Jean Tiberi, le maire de Paris, a présenté, le 9 mars, un vaste programme d'aménagement des berges de Seine. Il s'articule autour de quatre grands volets :

L'embellissement du patrimoine. Un cahier des prescriptions pour la mise en valeur des berges de la Seine est en cours d'élaboration ainsi qu'un schéma d'aménagement nocturne du site (éclairage des quais hauts et des berges). Une enveloppe de 30 millions de francs sera consacrée à la restauration des murs de quais (début des travaux : juin 1999).

Par ailleurs la rénovation des ponts de Paris se poursuit (après 386 millions de francs dépensés pour 21 ouvrages rénovés d'ici à la fin de l'année, il reste à engager 281 millions de francs) ainsi que leur mise en lumière qui sera achevée en 2000.

Les grands chantiers

le réaménagement en vaste espace piétonnier de la place de la Concorde (voir encadré).
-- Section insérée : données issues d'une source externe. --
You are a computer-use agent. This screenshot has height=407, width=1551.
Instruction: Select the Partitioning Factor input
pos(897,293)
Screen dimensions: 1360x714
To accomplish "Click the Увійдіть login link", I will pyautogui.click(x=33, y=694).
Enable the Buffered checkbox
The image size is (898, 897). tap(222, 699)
Projet estimé entre 150 et 160 millions de francs. Le calendrier de l'opération dépend de l'accord du ministère de la Culture et du préfet de police.
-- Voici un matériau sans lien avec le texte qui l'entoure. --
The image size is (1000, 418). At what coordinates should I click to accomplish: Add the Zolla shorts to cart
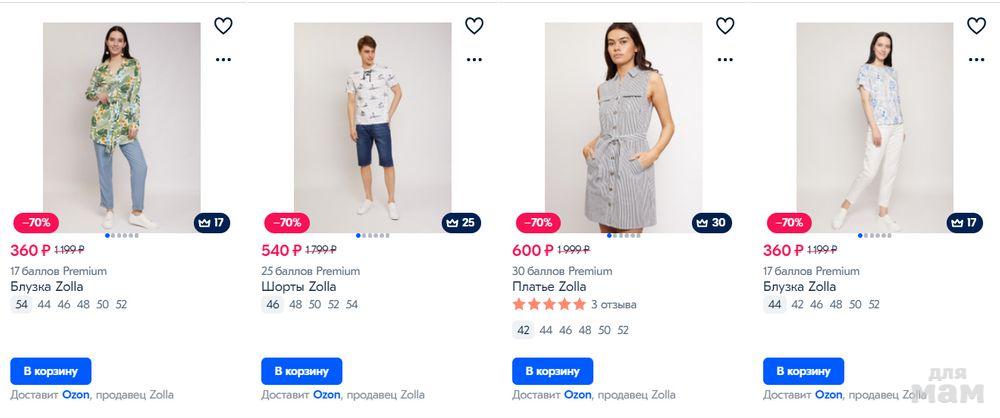(x=301, y=371)
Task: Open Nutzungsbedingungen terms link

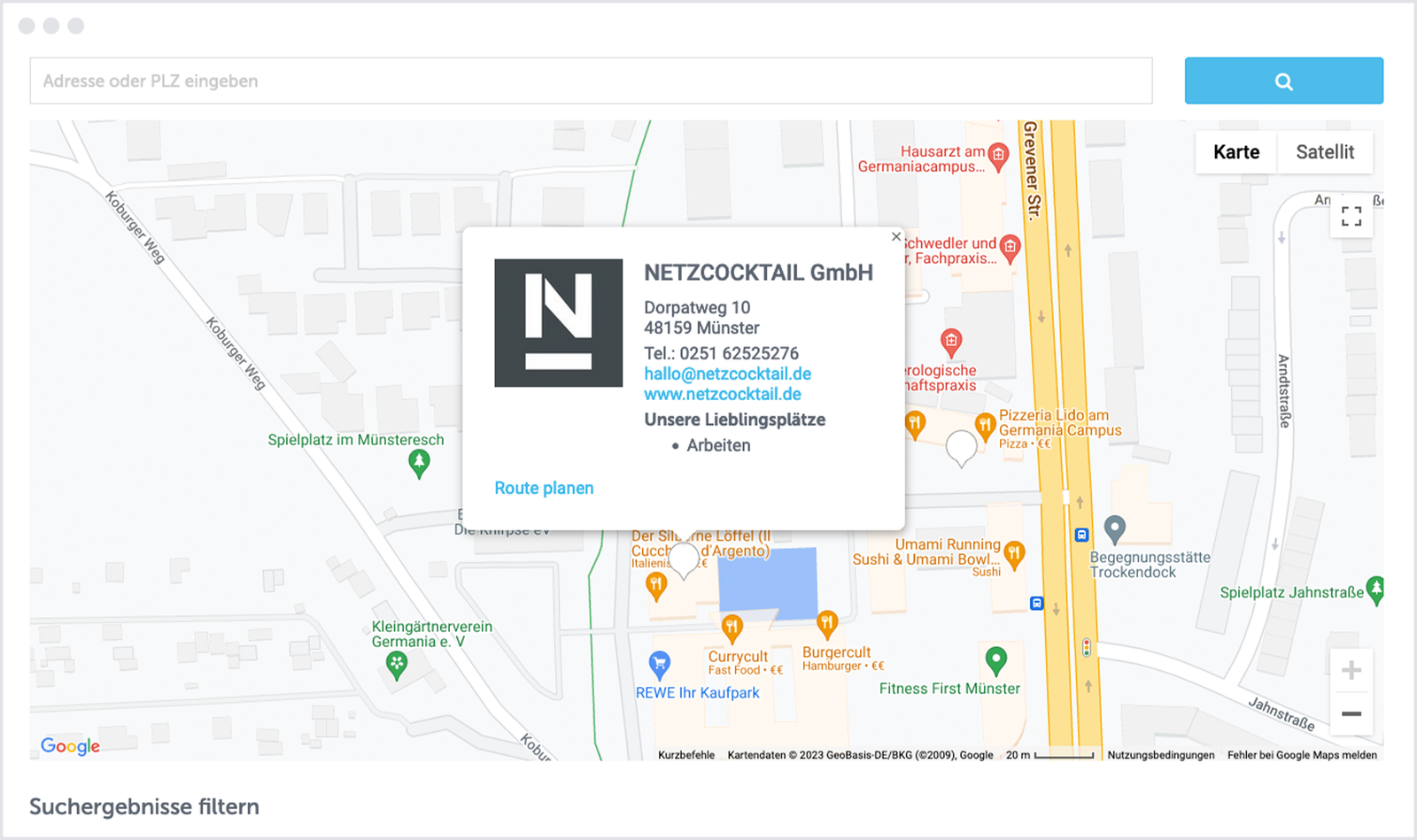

l'aménagement des quais hauts rive gauche, entre le pont de Sully et le pont de Concorde. Coût global de l'opération : 40 millions de francs.

la modernisation et la restauration du petit Palais. Cinq équipes de maîtrise d'oeuvre ont été admises à concourir : Andréa Bruno, Jean-François Bodin, Antoine Stinco, Philippe Chaix, Jean-Paul Morel et Rémi Van Nieuwenhovt, Jean-Michel Wilmotte. Le projet est estimé à 315 millions de francs. Les travaux pourraient débuter au 1er trimestre 2001 pour une durée de 20 mois.

la construction du passage souterrain des Tuileries, dans l'axe de la passerelle Solférino pour assurer la continuité du cheminement piétons entre le musée d'Orsay et le jardin des Tuileries (coût : 19 millions de francs, les travaux pourraient débuter en mars 2000).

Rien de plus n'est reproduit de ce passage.